At GradFund, we offer graduate students and post-doc scholars alike, guidance and advice for applying to different types of external funding. Most students know about the Fulbright-Hays fellowships, National Science Foundation Graduate Research Fellowship Program, and the Ford Foundation Fellowships. However, there are many smaller awards for research and travel that are also available to students at different stages of their degree.
A good number of foundations, private and/or public archives, and libraries offer short-term funding awards for students who need to start, continue, or finalize their research for their dissertations, or even for the purpose of an article publication. Depending on your project’s geographical area, time period, and/or stage of completion, research awards ranging from $500.00 to a few thousand dollars are available to help you travel to your specific research area, gather information, and supplement the funding you may already be receiving from your department. In addition, smaller awards such as these tend to not have specific citizenship requirements, making them ideal for international students. This blog post will focus on research travel grants and awards for history students in the research or completion stages of their dissertations.
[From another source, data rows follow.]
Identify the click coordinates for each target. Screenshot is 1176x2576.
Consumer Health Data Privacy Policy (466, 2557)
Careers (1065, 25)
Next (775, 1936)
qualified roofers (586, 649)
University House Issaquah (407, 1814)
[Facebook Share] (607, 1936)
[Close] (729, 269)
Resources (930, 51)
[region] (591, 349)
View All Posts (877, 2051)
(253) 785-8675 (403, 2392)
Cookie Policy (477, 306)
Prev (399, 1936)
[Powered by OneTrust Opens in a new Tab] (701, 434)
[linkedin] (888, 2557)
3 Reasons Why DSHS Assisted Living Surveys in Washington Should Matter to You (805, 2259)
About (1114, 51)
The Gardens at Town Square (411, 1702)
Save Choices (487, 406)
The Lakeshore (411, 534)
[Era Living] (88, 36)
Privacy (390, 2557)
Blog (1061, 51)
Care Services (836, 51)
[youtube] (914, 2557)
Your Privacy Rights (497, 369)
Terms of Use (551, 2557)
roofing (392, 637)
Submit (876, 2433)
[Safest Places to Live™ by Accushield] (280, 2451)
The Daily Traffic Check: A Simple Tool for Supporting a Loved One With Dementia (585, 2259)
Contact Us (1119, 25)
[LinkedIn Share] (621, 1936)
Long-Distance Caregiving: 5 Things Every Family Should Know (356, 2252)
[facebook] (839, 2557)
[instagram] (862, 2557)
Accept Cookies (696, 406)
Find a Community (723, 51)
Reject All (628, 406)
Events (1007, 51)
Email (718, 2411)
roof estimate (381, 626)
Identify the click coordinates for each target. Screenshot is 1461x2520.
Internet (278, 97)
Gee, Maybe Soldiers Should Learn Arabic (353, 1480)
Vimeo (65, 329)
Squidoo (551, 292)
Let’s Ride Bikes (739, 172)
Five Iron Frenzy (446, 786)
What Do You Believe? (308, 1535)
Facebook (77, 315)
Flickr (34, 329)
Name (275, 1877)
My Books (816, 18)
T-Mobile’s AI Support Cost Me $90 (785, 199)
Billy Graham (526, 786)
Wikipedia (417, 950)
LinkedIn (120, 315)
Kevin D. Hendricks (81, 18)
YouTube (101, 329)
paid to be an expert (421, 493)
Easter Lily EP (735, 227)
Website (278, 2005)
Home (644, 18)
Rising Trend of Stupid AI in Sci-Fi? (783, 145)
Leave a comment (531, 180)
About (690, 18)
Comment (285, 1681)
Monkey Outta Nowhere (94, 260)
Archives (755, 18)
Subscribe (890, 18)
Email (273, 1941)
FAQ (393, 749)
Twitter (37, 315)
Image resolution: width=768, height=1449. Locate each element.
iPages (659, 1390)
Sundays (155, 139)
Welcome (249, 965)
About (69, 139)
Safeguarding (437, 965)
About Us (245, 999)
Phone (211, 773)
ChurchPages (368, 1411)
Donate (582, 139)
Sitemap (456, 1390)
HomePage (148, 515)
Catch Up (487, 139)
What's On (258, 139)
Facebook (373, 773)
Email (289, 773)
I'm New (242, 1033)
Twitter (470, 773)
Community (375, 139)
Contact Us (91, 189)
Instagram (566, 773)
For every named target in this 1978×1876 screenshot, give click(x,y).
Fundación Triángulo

For any historian studying the United States, membership in the American Historical Association is a must. The AHA is the largest professional organization for historians, and provide awards and funding for graduate history students who are members in good standing. For access to the Library of Congress, the J. Franklin Jameson Fellowship in American History supports recipients for a full semester of study. For students who study histories of Europe, Asia, and Africa, the Bernadotte E. Schmitt Grants provide short-term funding for research travel and expenses. Finally, the Albert J. Beveridge Grant for Research in the History of the Western Hemisphere is $1000.00 for research expenses like travel to archives, photocopying and even collecting microfilms.
Another set of research grants and awards are geared towards history students who are nearing completion of their degree. These special awards give an extra boost of funding and support for ABD (All But Dissertation) students. The Berkshire Conference of Women Historians sponsors the CCWH / Berks Graduate Student Fellowship, which provides one student with $1000.00 with a crucial stage of research or their final year of writing. Next, the Society for the History of Technology Melvin Kranzberg Dissertation Fellowship helps history of technology students with $4000.00 to assist with anything they may need to complete their degree.
Ultimately, many research awards for any student working on their dissertations are available from associations like the AHA, major archives like the New York Public Libraries, and even from many schools like Duke University. Smaller research grants and awards are less competitive than larger multi-year fellowships, and have less requirements and stipulations.